Something I've never seen before
Sunday afternoon, dim sum goes off without a single hitch. Everything is splendid.
Silky-thin rice sheets, rolled to order and steamed to a glistening sheen, are wrapped around melting tender honey-glazed barbecue pork. More barbecue pork is stuffed into sweetly puffy buns. The skins on water chestnut dumplings are so delicate they're translucent. Pan-fried turnip cakes flake into meaty chunks. Chewy jellyfish, marinated in aged balsamic, are served intact with frilly edges (rather than being cut into strips), something I've never seen before.
We order an apple-roasted Peking duck, one of the restaurant's specialties. The crackling skin, lacquered to a dark-golden gloss, is carved tableside. We dip the dainty squares into raw sugar granules, which pop against the softly oozy fat cap. The meat is served with pancakes so wispy they cling like Saran wrap. Curiously, the acrid whiff of smoke, dominant when the duck was presented, hasn't penetrated the dark flesh. The slightly gamey flavour is pure and clean.
The meal is so delicious, the company so delightful, the pacing of the dishes so relaxed, we order another bottle of wine. It's a gorgeous, honey-yellow Gewurztraminer from Alsace, full-bodied and bursting with aromatic stone fruit.
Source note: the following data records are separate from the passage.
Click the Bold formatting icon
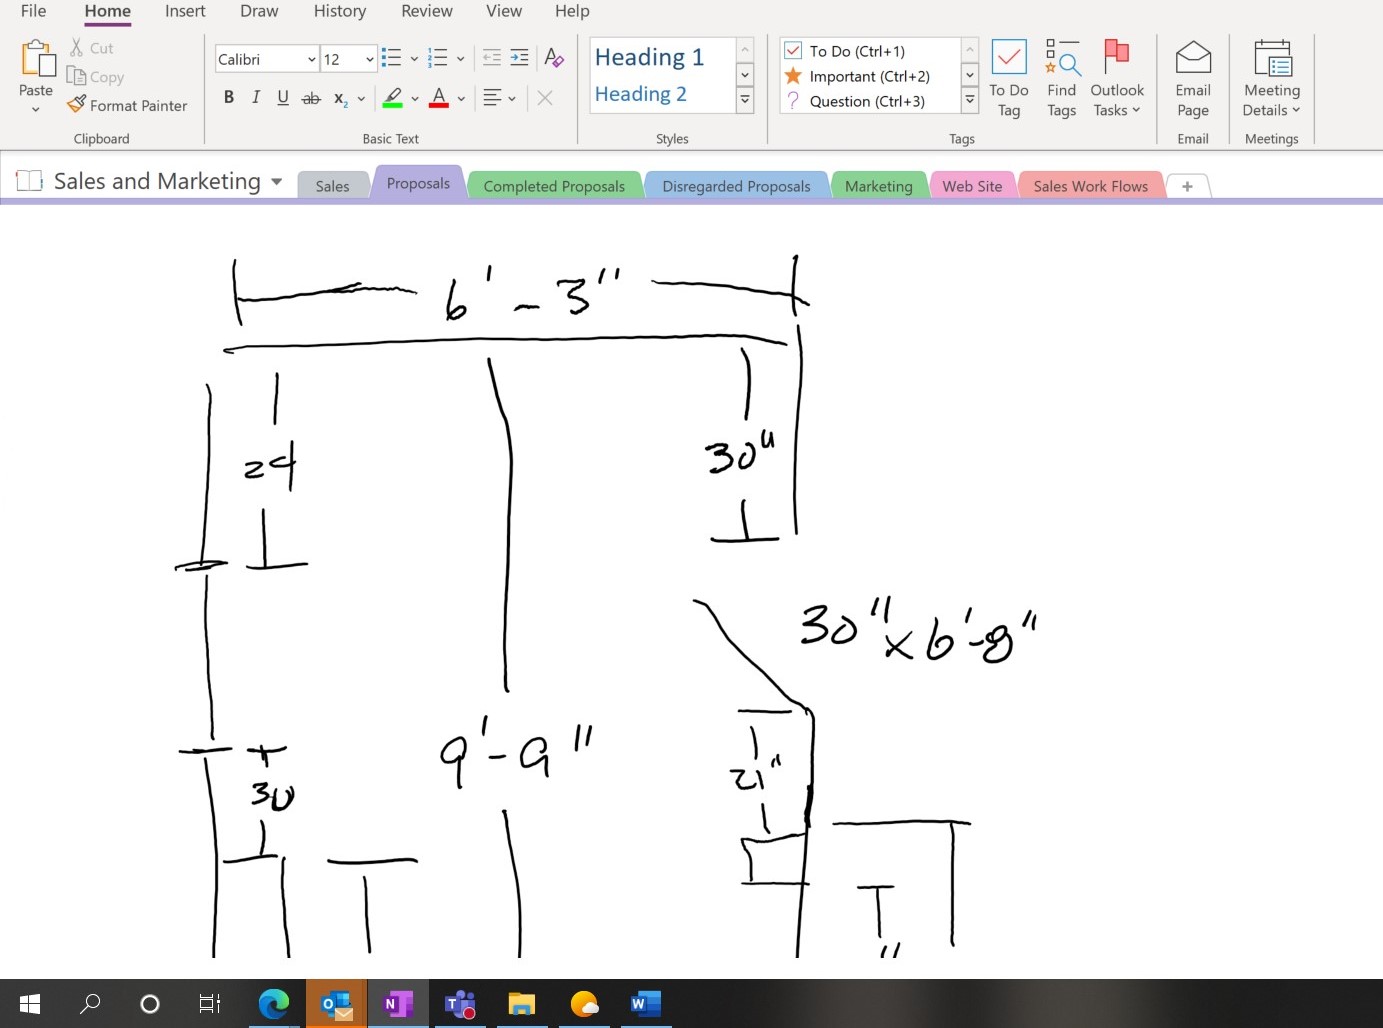This screenshot has height=1028, width=1383. pyautogui.click(x=228, y=97)
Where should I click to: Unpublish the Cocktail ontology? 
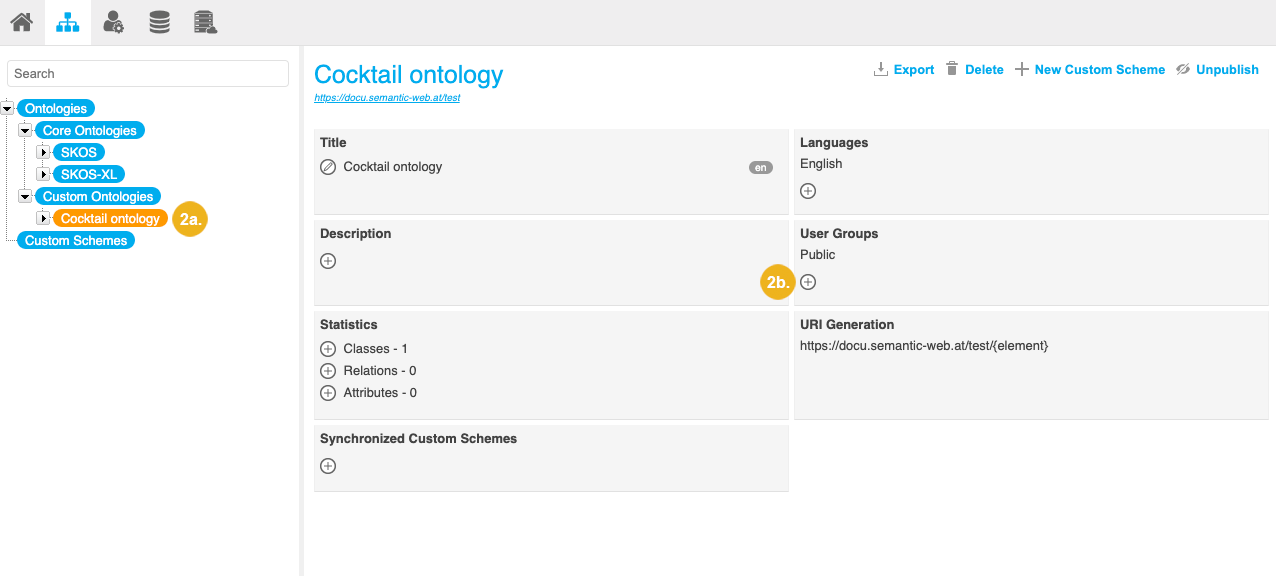coord(1217,70)
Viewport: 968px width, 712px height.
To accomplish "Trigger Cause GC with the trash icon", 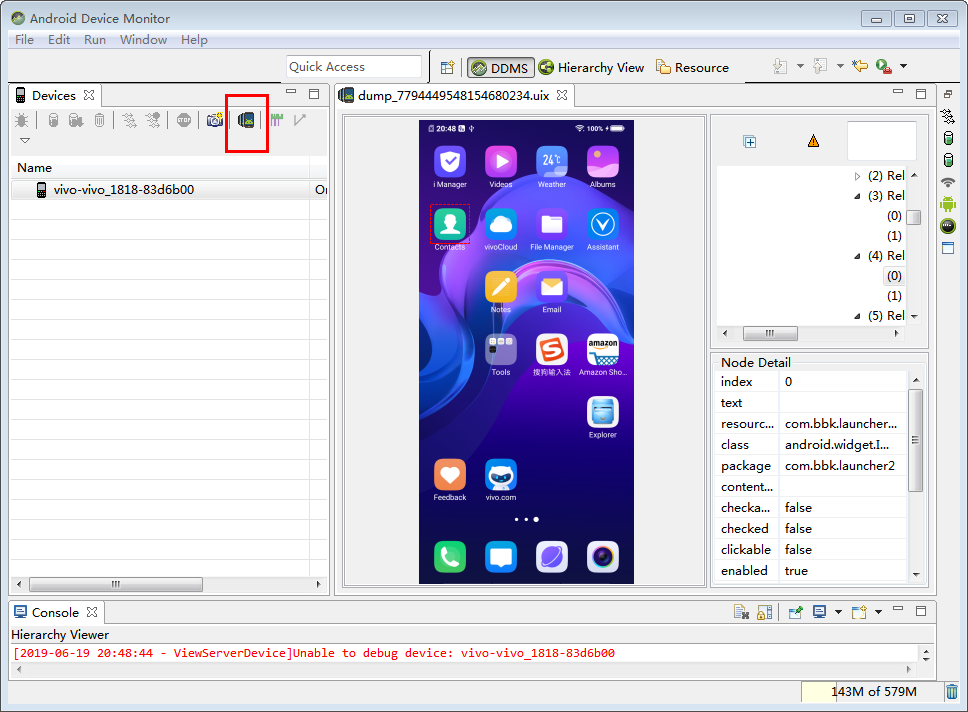I will (98, 119).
This is the most leisurely, thoroughly enjoyable dim sum I've ever experienced. It's also the most expensive, at nearly $60 a head, before wine.
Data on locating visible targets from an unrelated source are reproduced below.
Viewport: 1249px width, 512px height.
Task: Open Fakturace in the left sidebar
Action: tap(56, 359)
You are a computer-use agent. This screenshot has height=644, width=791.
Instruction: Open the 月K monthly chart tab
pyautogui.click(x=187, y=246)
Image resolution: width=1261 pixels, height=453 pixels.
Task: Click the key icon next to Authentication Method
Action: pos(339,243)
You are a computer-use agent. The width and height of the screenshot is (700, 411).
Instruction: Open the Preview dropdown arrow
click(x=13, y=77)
Everything was perfect, I tell Mr. Yang, who has been hovering attentively.
"That's because you ordered like a Cantonese person this time," he observes approvingly.
Revisiting the lobster: It's perfect
Late Thursday night and the restaurant is quiet. Perhaps everyone in the kitchen is bored and impatient. Why else would the food be flying out at such a rapid, whip-speed pace?
Double-boiled soup – which should be crystal-clear, especially at $20 a bowl – is floating with meat particles. Brussels sprouts are wok-tossed with unusually large and uncomfortably fiery shards of bird's-eye chilli.
We're onto the mains before we've even finished dim sum. The table is covered with dishes and no sense of order. If Mr. Yang were here, I would tell him that I know enough about Cantonese dining to know that this rushed service is lacking.
We revisit the lobster. This time, it's perfect. The flesh is springy, the tofu is silky, the thick sauce gently hums with Sichuan peppercorns that build in intensity at the back of the throat without overpowering.
Before heading out, I go to the bathroom. Unisex bathrooms are the worst. Why do men find it so difficult to hit their target? The first stall has a puddle on the floor in front of the toilet. I try the second one – another puddle.
Really? I just paid $300 for dinner, without any wine, and now I have to mop up the bathroom floor?
I'm sure Mr. Yang will consider it uncouth – and extremely un-Cantonese – for me to mention the messy state of the bathroom. But this final impression leaves a taste in the mouth even worse than dead lobster.